2024 was not great for me. This time last year, my work life started getting upended, and it didn’t get better in the following months. Then, once my dad was gone, I put my own grief on the back burner (purposefully) to stay with my mom for nearly two months. I’ve been back in my own home for a little under 3 months now.

And for all of this time, I’ve been trying to go back to “normal”. Even being fully aware that I’m not the same person I was a year ago. Knowing that normal can never truly be what I remember it as.

The general goal was to… create some sort of foundation to hold me, before I allow myself to fall apart. For safety.
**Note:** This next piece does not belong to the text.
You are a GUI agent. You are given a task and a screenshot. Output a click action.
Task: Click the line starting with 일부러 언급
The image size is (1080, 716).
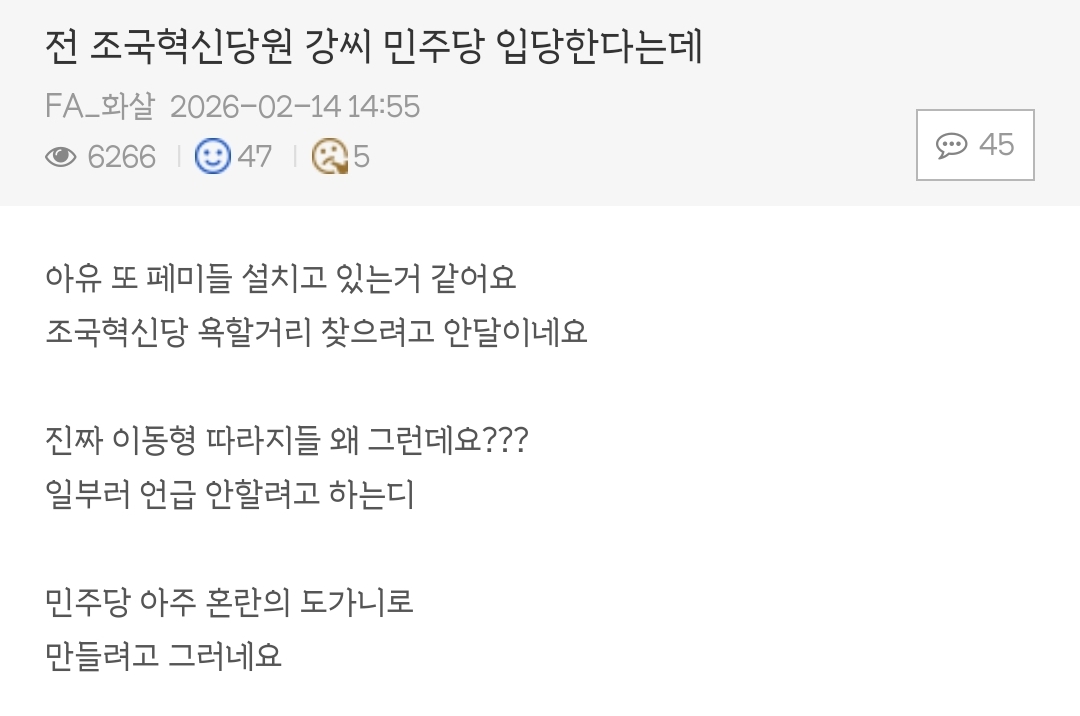click(x=230, y=493)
Because I’m always the person I have to lean on during tough times.

But the normal I was aiming for was the normal of January 2024. When I was excitedly working with great people and exercising and cooking and doing all my dailies. Before I cared too much about work and found myself seriously losing sleep over it. Before I touched my dad’s cool cheek and realized he’d passed away while my sister and I were asleep next to him.

That “before” normal cannot exist anymore. I can return to doing all of those things and they can help me in the same ways that they did back then, eventually, but fundamentally, it can never be the same.

I have been so focused on setting up something really solid that I didn’t realize that, once I fall apart, I won’t be able to maintain it anyway. It wasn’t solidifying in the first place, either.

And I need to fall apart. I’ve been patching the cracks for a year, not with the proper glue and lacquer that turn into golden scars, but with cheap duct tape from the dollar store.

Upholding this empty shell of normalcy has been preventing me from processing my grief. Not just about my dad.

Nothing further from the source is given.